General heavy-flavor mass scheme for charged-current DIS at NNLO and beyond

TL;DR

This paper advances the theoretical precision of neutrino-nuclear interaction models by computing NNLO QCD corrections for charged-current DIS, reducing uncertainties and aiding CP violation research.

Contribution

It introduces a comprehensive NNLO QCD calculation for charged-current DIS with mass effects, enhancing the accuracy of neutrino interaction modeling for experiments.

Findings

Reduces theoretical uncertainties to about 1%.

Provides predictions for various neutrino energies and future colliders.

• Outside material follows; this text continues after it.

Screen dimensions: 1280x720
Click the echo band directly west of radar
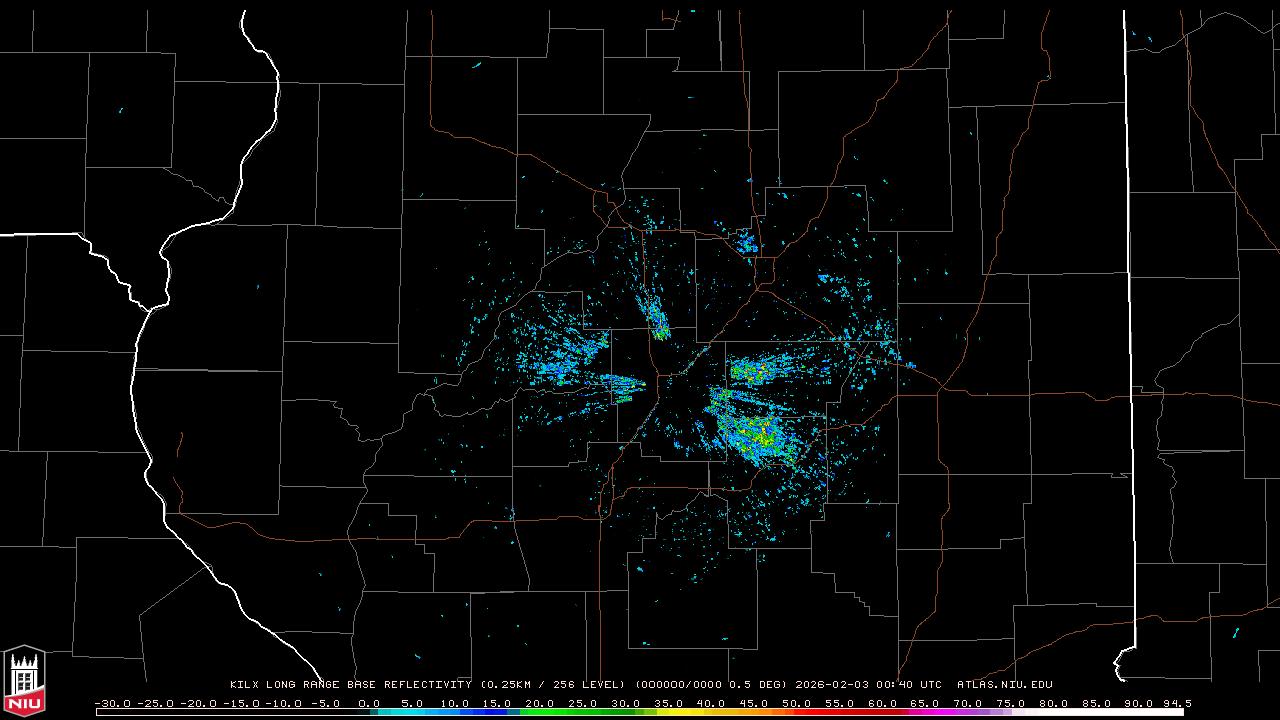[620, 381]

Incorporates mass-dependent effects across a wide momentum transfer range.

Abstract

Incompleteness in current knowledge of neutrino interactions with nuclear matter imposes a primary limitation in searches for leptonic CP violation carried out at long-baseline neutrino experiments. In this paper, we present a new computation that elevates the theoretical accuracy to next-to-next-to-leading order (NNLO) in QCD for charged-current deeply-inelastic scattering (DIS) processes relevant for ongoing and future neutrino programs. Mass-dependent quark contributions are consistently included across a wide range of momentum transfers in the SACOT-$\chi$ general-mass scheme. When appropriate, we further include N$^3$LO corrections in the zero-mass scheme. We show theoretical predictions for several experiments with neutrinos over a wide range of energies and at the upcoming Electron-Ion Collider. Our prediction reduces perturbative uncertainties to $\sim\!1\%$, sufficient for the high-precision objectives of future charged-current DIS measurements, and provides important theoretical inputs to experimental studies of leptonic mixing and CP violations.